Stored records

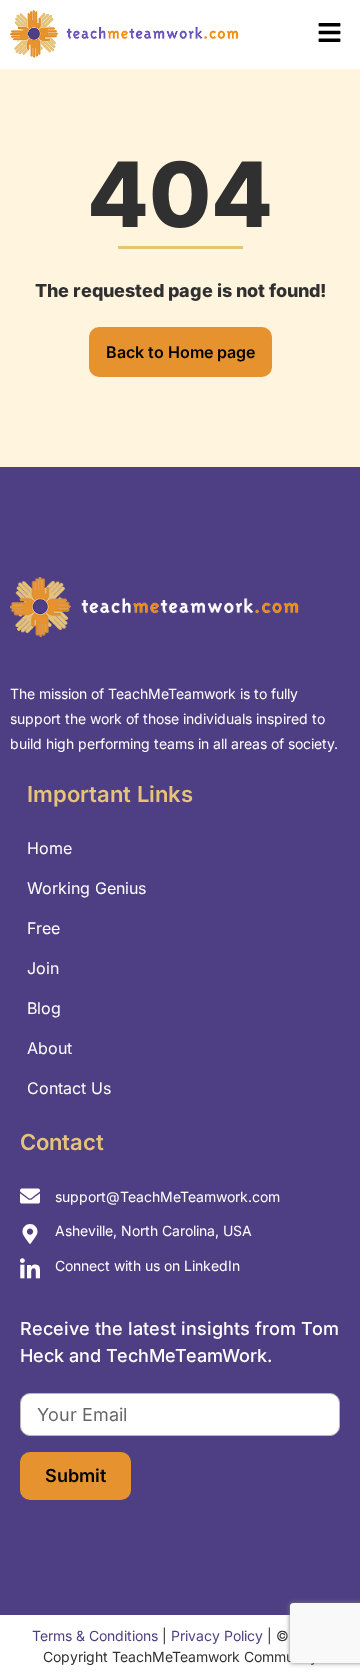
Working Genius (86, 888)
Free (43, 928)
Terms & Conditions (95, 1635)
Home (49, 848)
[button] (306, 34)
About (49, 1048)
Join (43, 968)
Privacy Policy (217, 1635)
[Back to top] (310, 1617)
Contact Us (69, 1088)
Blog (44, 1008)
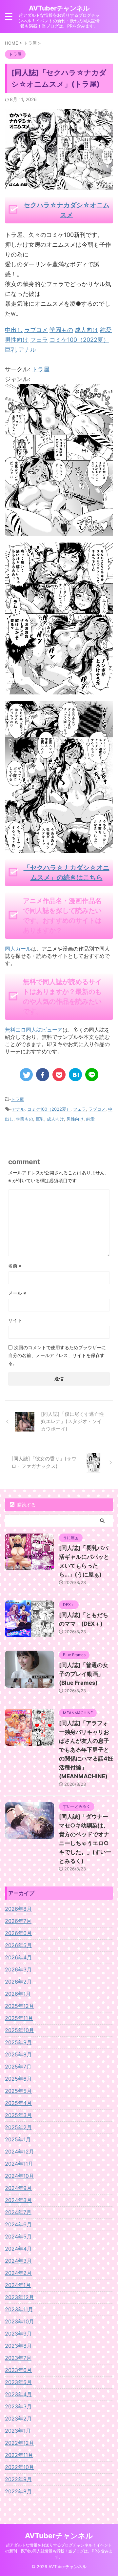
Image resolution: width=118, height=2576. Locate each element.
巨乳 (40, 1119)
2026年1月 (18, 1993)
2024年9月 (18, 2188)
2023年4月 (18, 2394)
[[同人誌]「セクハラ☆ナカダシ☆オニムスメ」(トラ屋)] (75, 1074)
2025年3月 (18, 2115)
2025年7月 (18, 2066)
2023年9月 (18, 2333)
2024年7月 (18, 2212)
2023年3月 (18, 2406)
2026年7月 (18, 1921)
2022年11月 (19, 2455)
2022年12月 (19, 2443)
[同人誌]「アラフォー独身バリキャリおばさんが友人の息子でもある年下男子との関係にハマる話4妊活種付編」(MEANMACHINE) (86, 1750)
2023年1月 (18, 2430)
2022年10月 (19, 2467)
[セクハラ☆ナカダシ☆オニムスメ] (59, 530)
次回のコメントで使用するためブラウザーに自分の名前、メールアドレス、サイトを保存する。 (57, 1355)
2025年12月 (19, 2006)
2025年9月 (18, 2042)
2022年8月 (18, 2491)
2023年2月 (18, 2418)
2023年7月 (18, 2358)
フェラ (79, 1109)
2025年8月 (18, 2054)
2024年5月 (18, 2236)
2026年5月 (18, 1945)
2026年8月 (18, 1909)
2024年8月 (18, 2200)
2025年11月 (19, 2018)
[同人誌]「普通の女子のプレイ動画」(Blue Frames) (83, 1674)
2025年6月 (18, 2078)
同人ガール (18, 948)
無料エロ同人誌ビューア (34, 1029)
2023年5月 (18, 2382)
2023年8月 (18, 2345)
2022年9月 (18, 2479)
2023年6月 (18, 2370)
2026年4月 (18, 1957)
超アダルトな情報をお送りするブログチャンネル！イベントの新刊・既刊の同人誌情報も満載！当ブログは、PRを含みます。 (59, 2551)
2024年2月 (18, 2273)
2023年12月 (19, 2297)
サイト (15, 1320)
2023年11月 (19, 2309)
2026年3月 (18, 1969)
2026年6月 (18, 1933)
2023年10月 (19, 2321)
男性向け (75, 1119)
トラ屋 (40, 369)
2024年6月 (18, 2224)
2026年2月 (18, 1981)
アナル (18, 1109)
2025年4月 (18, 2103)
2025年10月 (19, 2030)
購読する (26, 1504)
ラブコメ (97, 1109)
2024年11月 (19, 2163)
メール (17, 1293)
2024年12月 (19, 2151)
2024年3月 (18, 2260)
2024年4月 (18, 2248)
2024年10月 (19, 2176)
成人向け (55, 1119)
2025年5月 (18, 2091)
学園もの (24, 1119)
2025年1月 (18, 2139)
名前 (15, 1265)
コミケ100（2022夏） (48, 1109)
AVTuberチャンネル (59, 8)
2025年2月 (18, 2127)
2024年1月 (18, 2285)
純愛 (90, 1119)
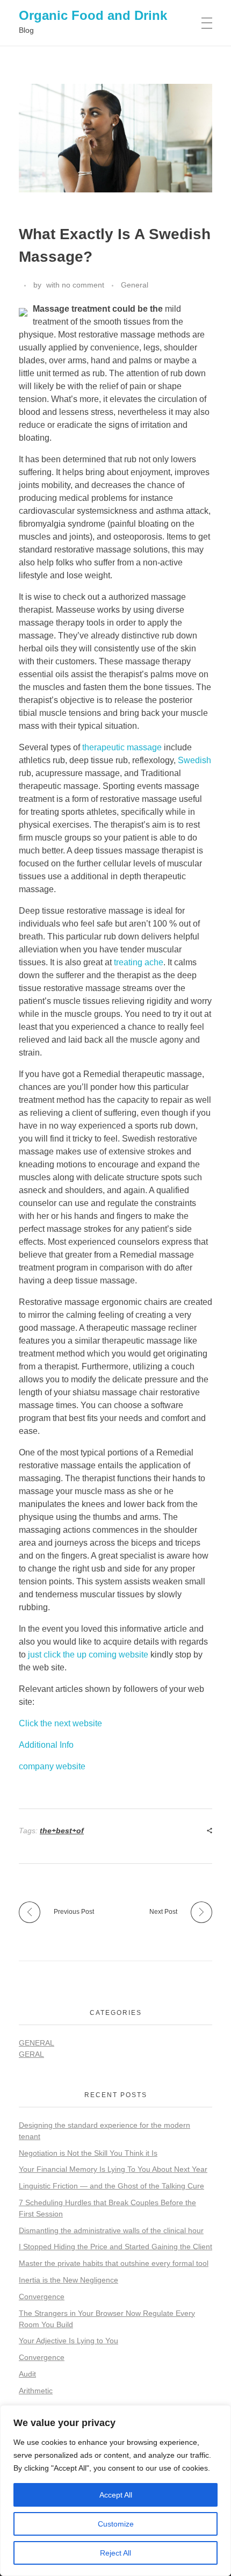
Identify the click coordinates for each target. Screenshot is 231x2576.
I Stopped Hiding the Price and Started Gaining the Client (115, 2246)
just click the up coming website (88, 1654)
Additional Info (46, 1744)
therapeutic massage (122, 747)
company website (52, 1766)
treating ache (138, 962)
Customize (116, 2524)
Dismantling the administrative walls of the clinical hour (111, 2230)
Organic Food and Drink (93, 15)
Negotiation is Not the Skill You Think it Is (88, 2153)
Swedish (194, 760)
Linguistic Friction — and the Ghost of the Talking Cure (111, 2186)
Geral (31, 2054)
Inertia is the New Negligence (68, 2280)
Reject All (115, 2553)
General (134, 285)
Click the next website (60, 1723)
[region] (115, 2490)
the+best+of (62, 1830)
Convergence (41, 2296)
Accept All (115, 2495)
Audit (27, 2374)
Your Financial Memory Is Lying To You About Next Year (113, 2169)
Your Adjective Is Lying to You (68, 2340)
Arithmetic (36, 2390)
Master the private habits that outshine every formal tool (113, 2263)
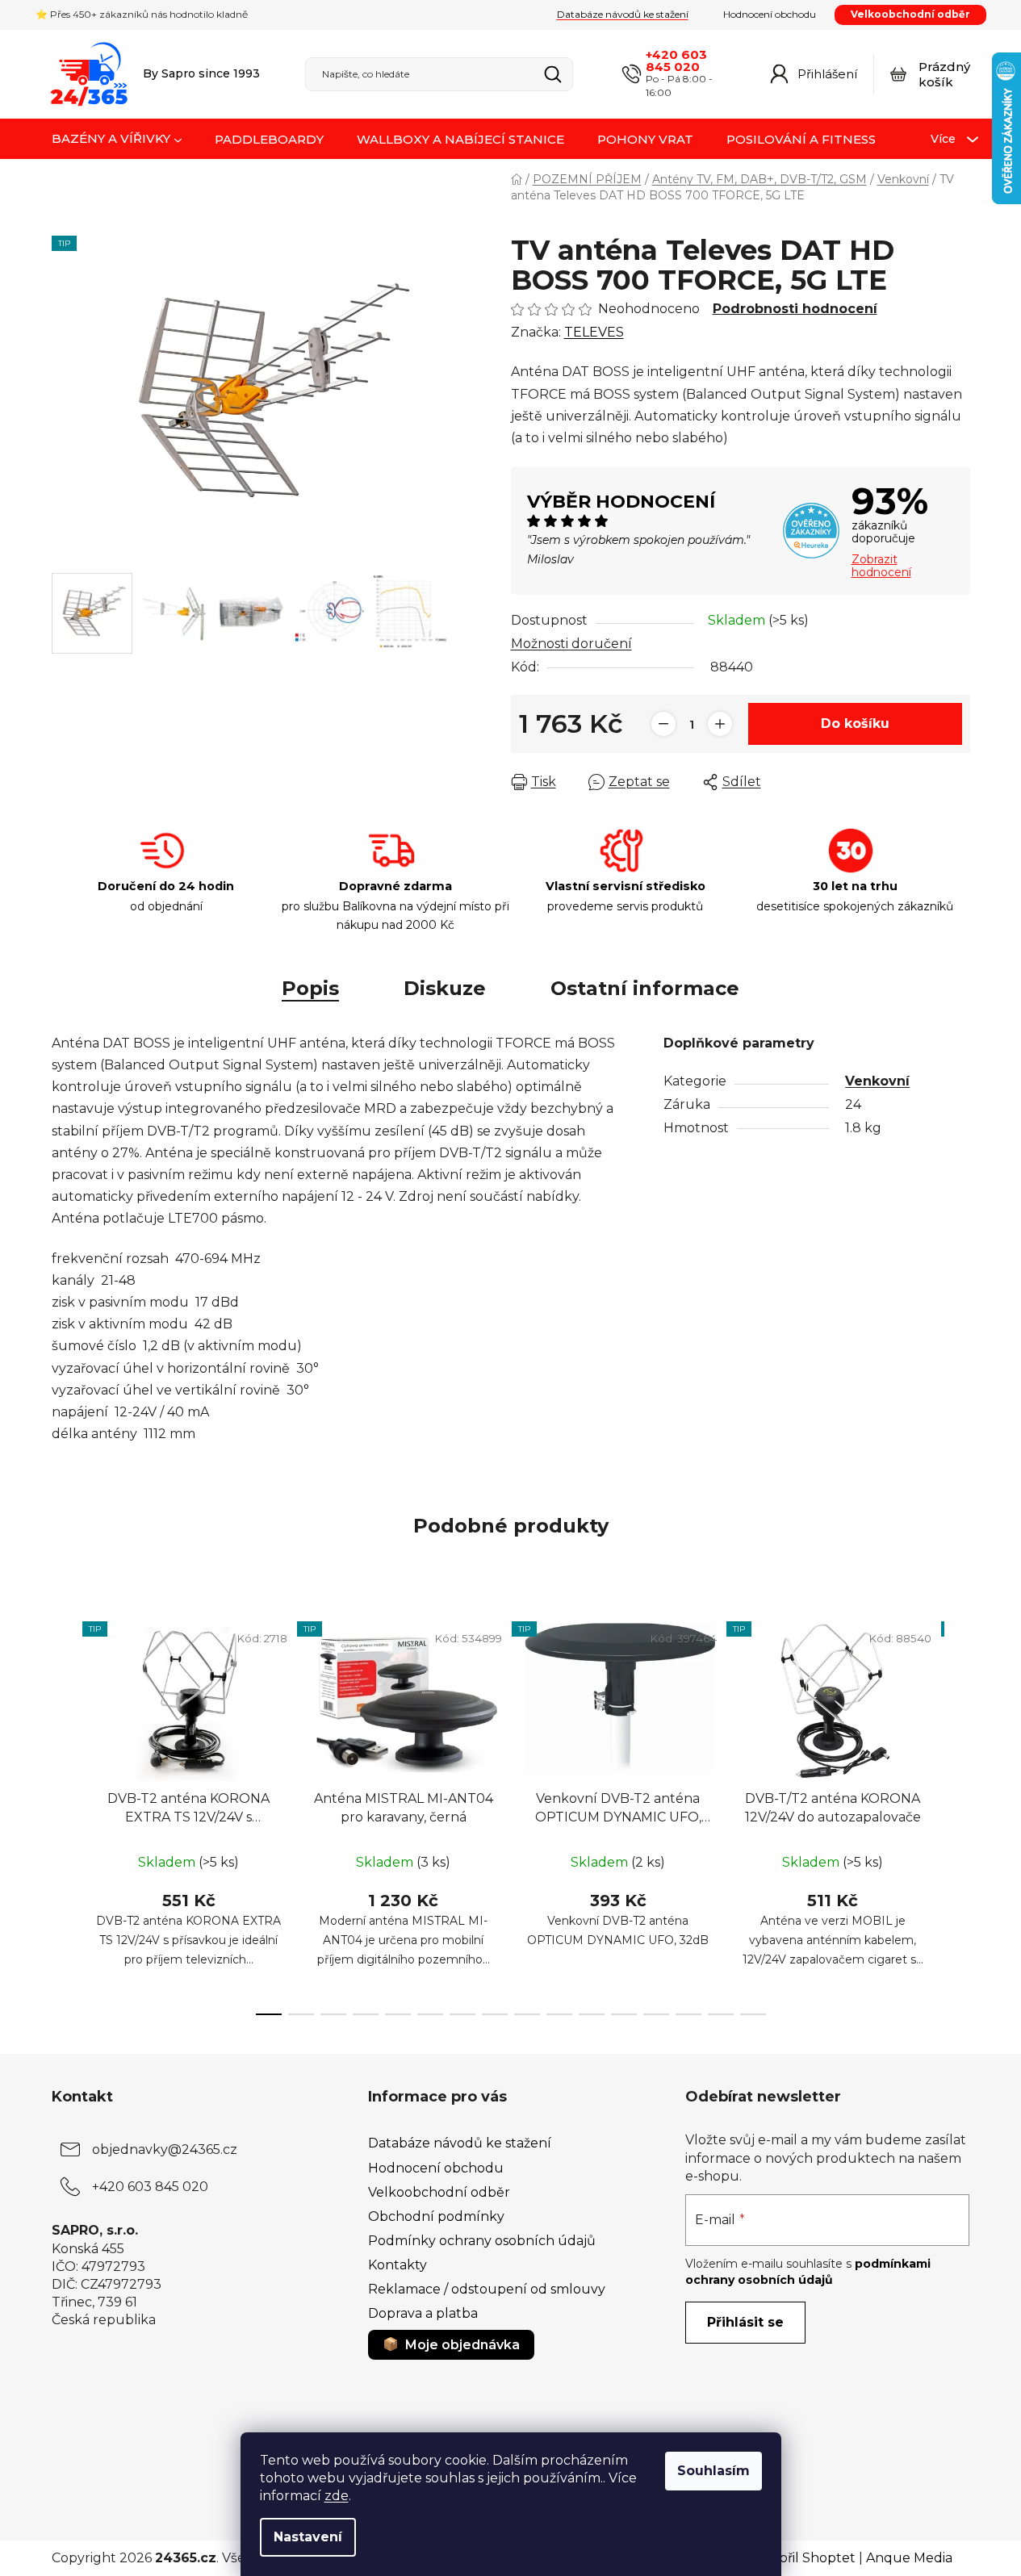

What to work on: The entries above need to be output again in full, exactly, and without pictures.

Exercise output:
Working Genius (86, 888)
Free (43, 928)
Terms & Conditions (95, 1635)
Home (49, 848)
[button] (306, 34)
About (49, 1048)
Join (43, 968)
Privacy Policy (217, 1635)
[Back to top] (310, 1617)
Contact Us (69, 1088)
Blog (44, 1008)
Image resolution: width=118, height=2576. Locate each element.
巨乳 (40, 1119)
2026年1月 (18, 1993)
2024年9月 (18, 2188)
2023年4月 (18, 2394)
[[同人誌]「セクハラ☆ナカダシ☆オニムスメ」(トラ屋)] (75, 1074)
2025年3月 (18, 2115)
2025年7月 (18, 2066)
2023年9月 (18, 2333)
2024年7月 (18, 2212)
2023年3月 (18, 2406)
2026年7月 (18, 1921)
2022年11月 (19, 2455)
2022年12月 (19, 2443)
[同人誌]「アラフォー独身バリキャリおばさんが友人の息子でもある年下男子との関係にハマる話4妊活種付編」(MEANMACHINE) (86, 1750)
2023年1月 (18, 2430)
2022年10月 (19, 2467)
[セクハラ☆ナカダシ☆オニムスメ] (59, 530)
次回のコメントで使用するためブラウザーに自分の名前、メールアドレス、サイトを保存する。 (57, 1355)
2025年12月 (19, 2006)
2025年9月 (18, 2042)
2022年8月 (18, 2491)
2023年2月 (18, 2418)
2023年7月 (18, 2358)
フェラ (79, 1109)
2025年8月 (18, 2054)
2024年5月 (18, 2236)
2026年5月 (18, 1945)
2026年8月 (18, 1909)
2024年8月 (18, 2200)
2025年11月 (19, 2018)
[同人誌]「普通の女子のプレイ動画」(Blue Frames) (83, 1674)
2025年6月 (18, 2078)
同人ガール (18, 948)
無料エロ同人誌ビューア (34, 1029)
2023年5月 (18, 2382)
2023年8月 (18, 2345)
2022年9月 (18, 2479)
2023年6月 (18, 2370)
2026年4月 (18, 1957)
超アダルトな情報をお送りするブログチャンネル！イベントの新刊・既刊の同人誌情報も満載！当ブログは、PRを含みます。 (59, 2551)
2024年2月 (18, 2273)
2023年12月 (19, 2297)
サイト (15, 1320)
2023年11月 (19, 2309)
2026年3月 (18, 1969)
2026年6月 (18, 1933)
2023年10月 (19, 2321)
男性向け (75, 1119)
トラ屋 (40, 369)
2024年6月 (18, 2224)
2026年2月 (18, 1981)
アナル (18, 1109)
2025年4月 (18, 2103)
2025年10月 (19, 2030)
購読する (26, 1504)
ラブコメ (97, 1109)
2024年11月 (19, 2163)
メール (17, 1293)
2024年12月 (19, 2151)
2024年3月 (18, 2260)
2024年4月 (18, 2248)
2024年10月 (19, 2176)
成人向け (55, 1119)
2025年5月 (18, 2091)
学園もの (24, 1119)
2025年1月 (18, 2139)
名前 (15, 1265)
コミケ100（2022夏） (48, 1109)
AVTuberチャンネル (59, 8)
2025年2月 (18, 2127)
2024年1月 (18, 2285)
純愛 (90, 1119)
Identify the click coordinates for each target. Screenshot is 231x2576.
I Stopped Hiding the Price and Started Gaining the Client (115, 2246)
just click the up coming website (88, 1654)
Additional Info (46, 1744)
therapeutic massage (122, 747)
company website (52, 1766)
treating ache (138, 962)
Customize (116, 2524)
Dismantling the administrative walls of the clinical hour (111, 2230)
Organic Food and Drink (93, 15)
Negotiation is Not the Skill You Think it Is (88, 2153)
Swedish (194, 760)
Linguistic Friction — and the Ghost of the Talking Cure (111, 2186)
Geral (31, 2054)
Inertia is the New Negligence (68, 2280)
Reject All (115, 2553)
General (134, 285)
Click the next website (60, 1723)
[region] (115, 2490)
the+best+of (62, 1830)
Convergence (41, 2296)
Accept All (115, 2495)
Audit (27, 2374)
Your Financial Memory Is Lying To You About Next Year (113, 2169)
Your Adjective Is Lying to You (68, 2340)
Arithmetic (36, 2390)
Master the private habits that outshine every formal tool (113, 2263)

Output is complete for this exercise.